## Document extract
────────────────

In TNA, clustering the sequence data is performed through identifying distinct transition patterns using mixture Markov models (MMM) [8]. Unlike simple Markov models that assume homogeneity in transition dynamics across all data, MMM accounts for the coexistence of multiple latent subgroups, each governed by its own unique transition matrix. MMM works by assigning each sequence to one of latent subgroups which share similar transition probabilities. In general it is a robust and flexible technique for clustering sequential data and more importantly it allows the inclusion of covariates that help identify or explain why certain clusters emerged.

Using covariates allows researchers to explore what factors are associated with the emergence of specific clusters [9]. For example, higher-performing groups might consistently be involved in clusters of transitions involving monitoring and adaptation, reflecting emphasis on a metacognitive approach to their tasks. Such level of analysis contextualizes the clusters and also provides actionable insights into the conditions under which specific behaviors emerge.

In this chapter, we provide a tutorial on how to identify and study clusters within TNA. We first review related works addressing the heterogeneity of transition dynamics between states or events in the education literature. We then provide a step-by-step tutorial using R on how to implement clustering in TNA using the seqHMM [10] and the tna [11] packages.

2 Related work

Educational research has evolved from adopting a one-size-fits-all approach to acknowledging the existing heterogeneity among students and their behavior [7]. The increasing availability of data about learners has made it possible to study heterogeneity when interacting in or with learning environments, like the LMS or discussion forums. This has enabled researchers to identify distinct self-regulated learning phases, learning tactics and strategies, or collaboration patterns. For example, looking at the transitions between actions that students carried out in the LMS, Saqr et al. [4] identified four learning tactics using a mixture hidden mixture Markov model: lecture read, forum read, forum interact, and diverse. Villalobos et al. [12] clustered sequences of students’ weekly interactions with the LMS using a mixture hidden Markov model and identified three distinct weekly strategies: quiz-focused, material-focused, and diverse.

Looking into the overall LMS engagement levels instead, López-Pernas and Saqr [13] identified three distinct trajectories of students’ engagement profiles throughout each course of a study program using a mixture Markov model: engaged, fluctuating and persistently disengaged. They found that engagement dynamics fit the salient features of a complex dynamic system, where students that are disengaged rarely transition to higher engagement states, and engaged students —in the rare occasion they transition to lower engagement— return back to their engaged state right away. In a similar context, Saqr et al. [6] clustered students using a mixture hidden Markov model according to their patterns of LMS engagement and achievement and found three distinct trajectories of students: engaged high-achieving starters, average starters, and disengaged starters.

────────────────

Which four learning tactics does the TNA clustering passage say Saqr et al. identified from the transitions between students' actions in the LMS?

## Data segment
────────────────

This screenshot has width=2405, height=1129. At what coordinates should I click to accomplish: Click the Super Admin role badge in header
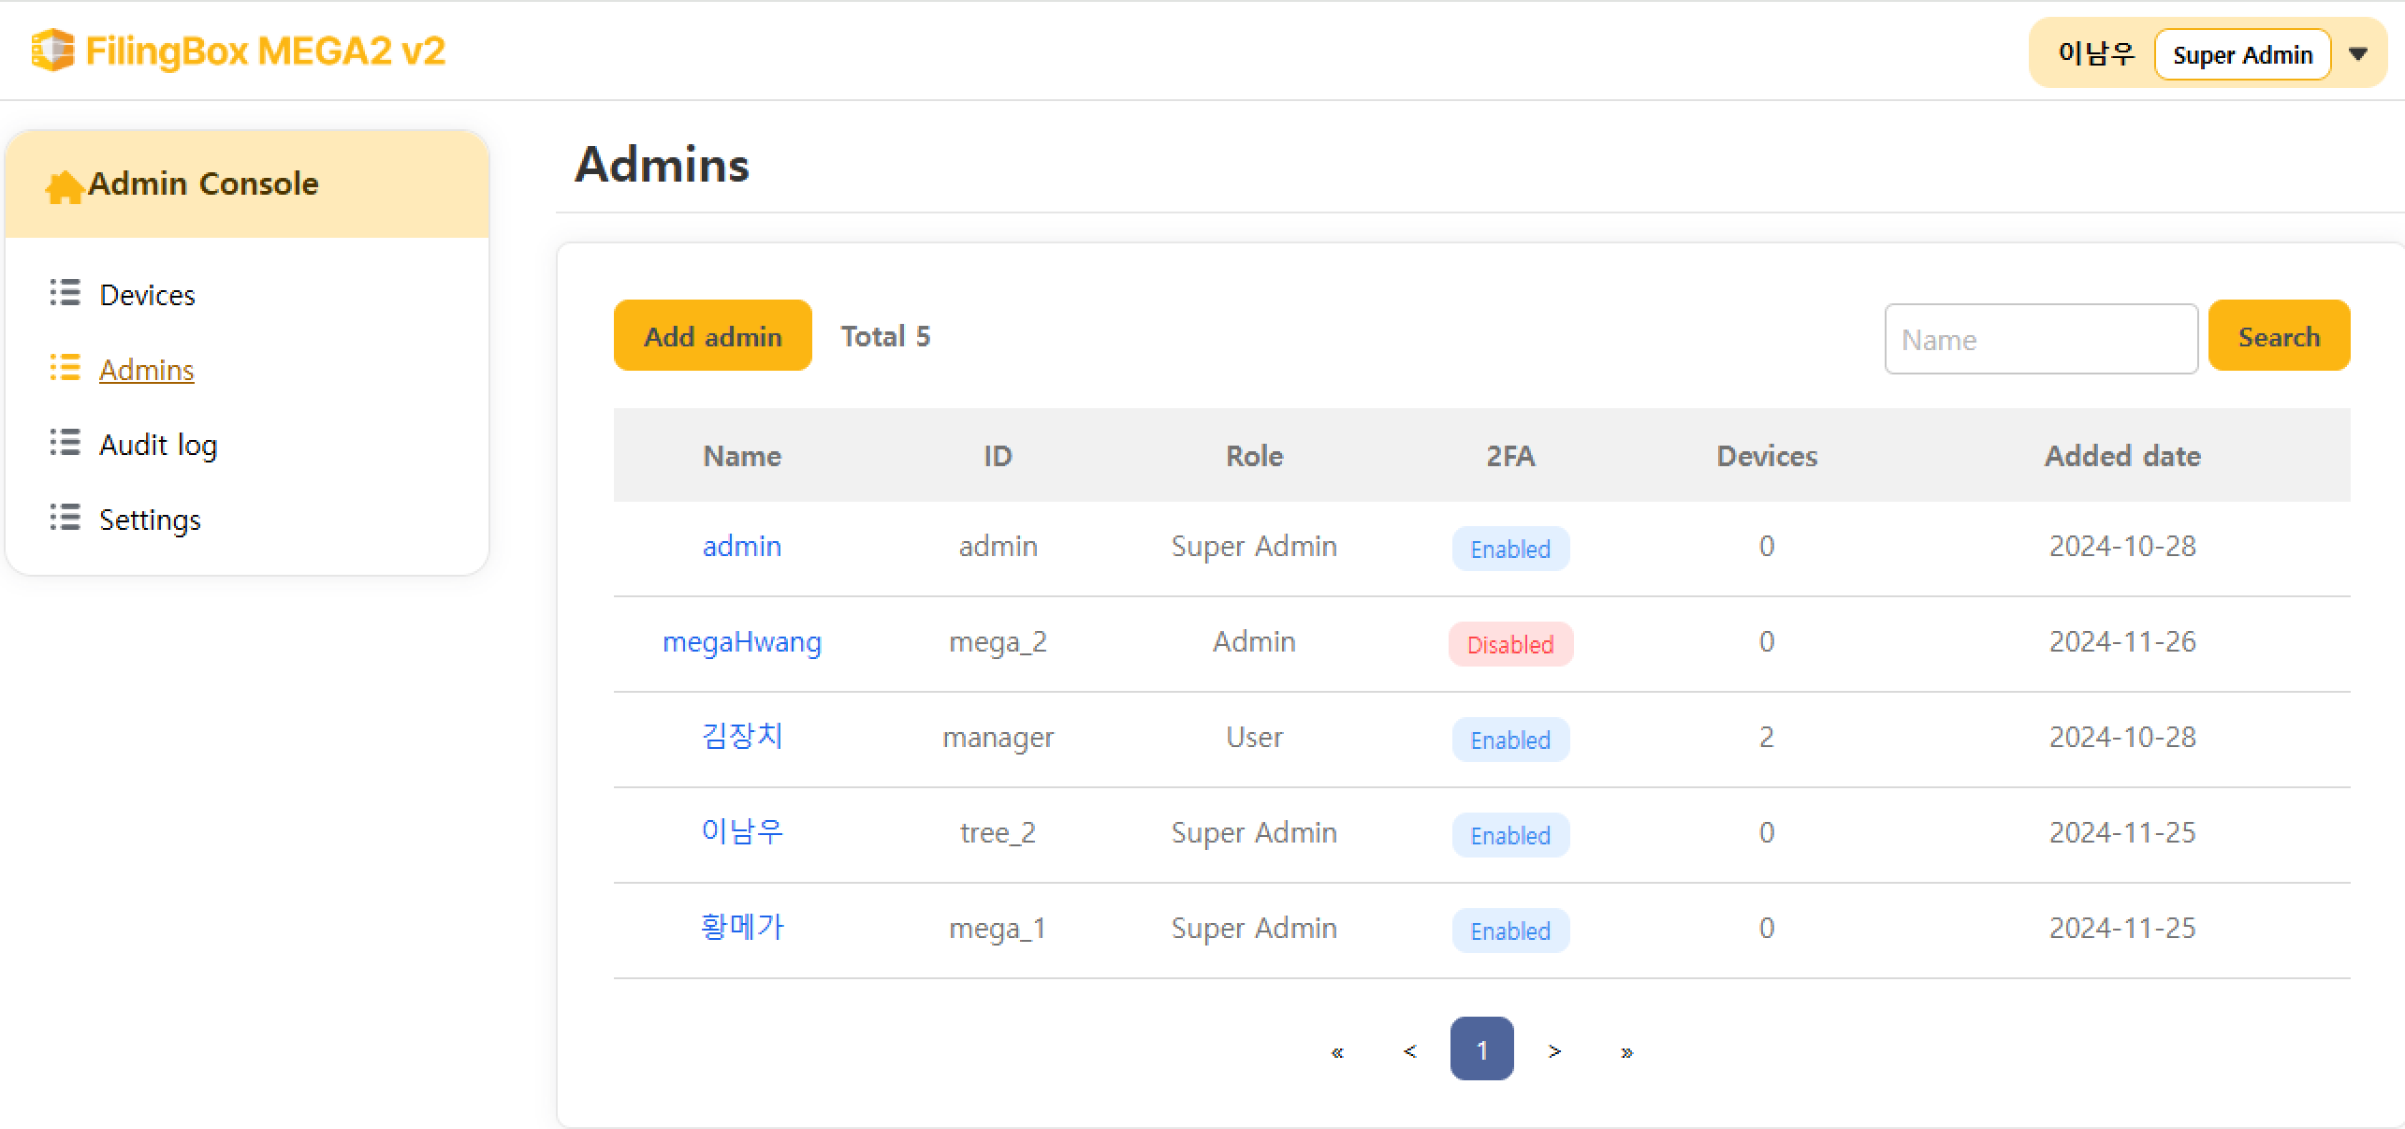[x=2241, y=55]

────────────────

## Response
Lecture read, forum read, forum interact, and diverse.